Reproduce every record exactly as it appears, but not the pictures.

## Data section:
┄┄┄┄┄┄

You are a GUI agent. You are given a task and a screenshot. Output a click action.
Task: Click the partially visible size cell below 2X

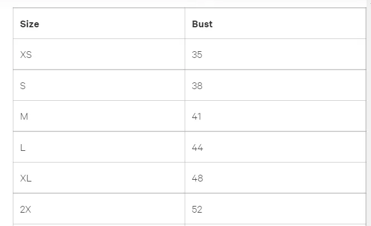click(99, 225)
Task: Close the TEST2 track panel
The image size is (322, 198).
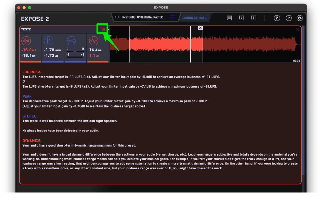Action: click(297, 29)
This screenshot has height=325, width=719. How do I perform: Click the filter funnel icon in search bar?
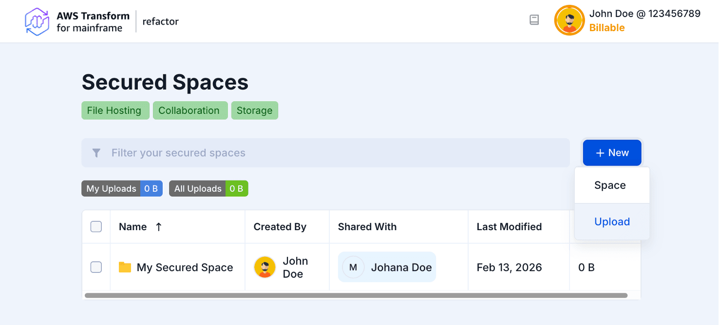click(x=96, y=153)
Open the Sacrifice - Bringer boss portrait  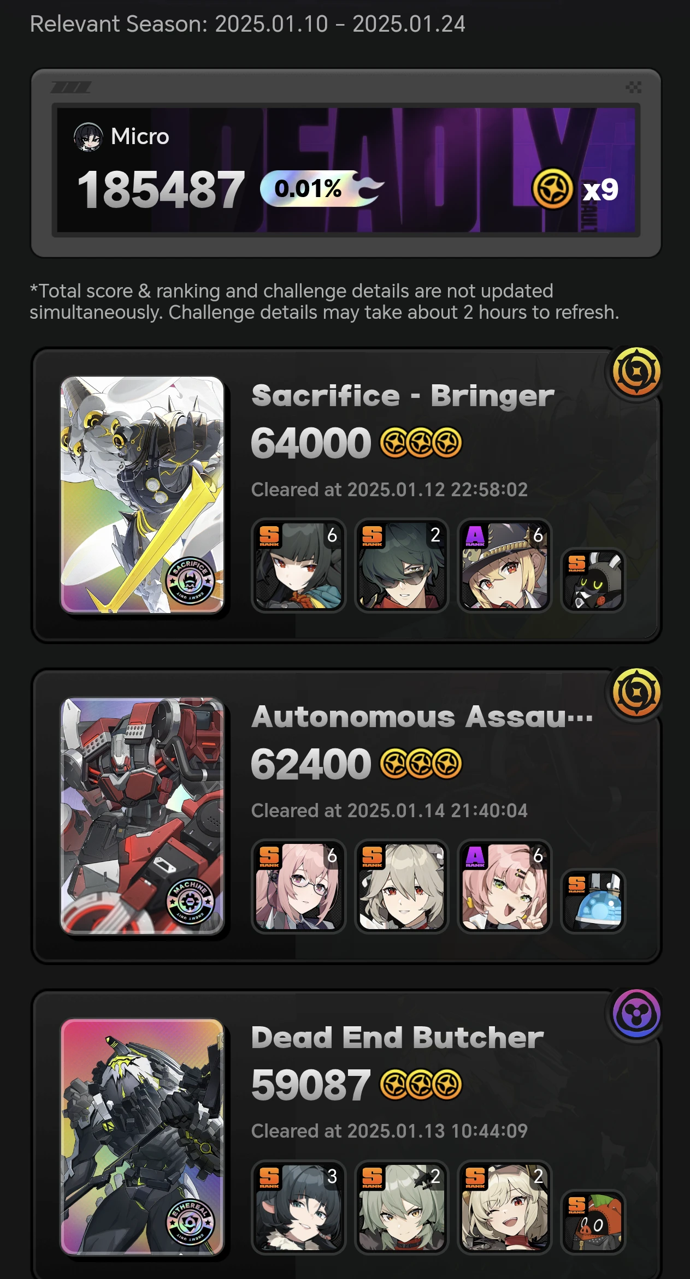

┄┄┄┄┄┄

## Solution for this task:
You are a GUI agent. You are given a task and a screenshot. Output a click action.
Task: Click the partially visible size cell below 2X

click(99, 225)
Task: Close the TEST2 track panel
The image size is (322, 198).
Action: click(297, 29)
This screenshot has height=325, width=719. How do I perform: Click the filter funnel icon in search bar?
click(x=96, y=153)
Open the Sacrifice - Bringer boss portrait  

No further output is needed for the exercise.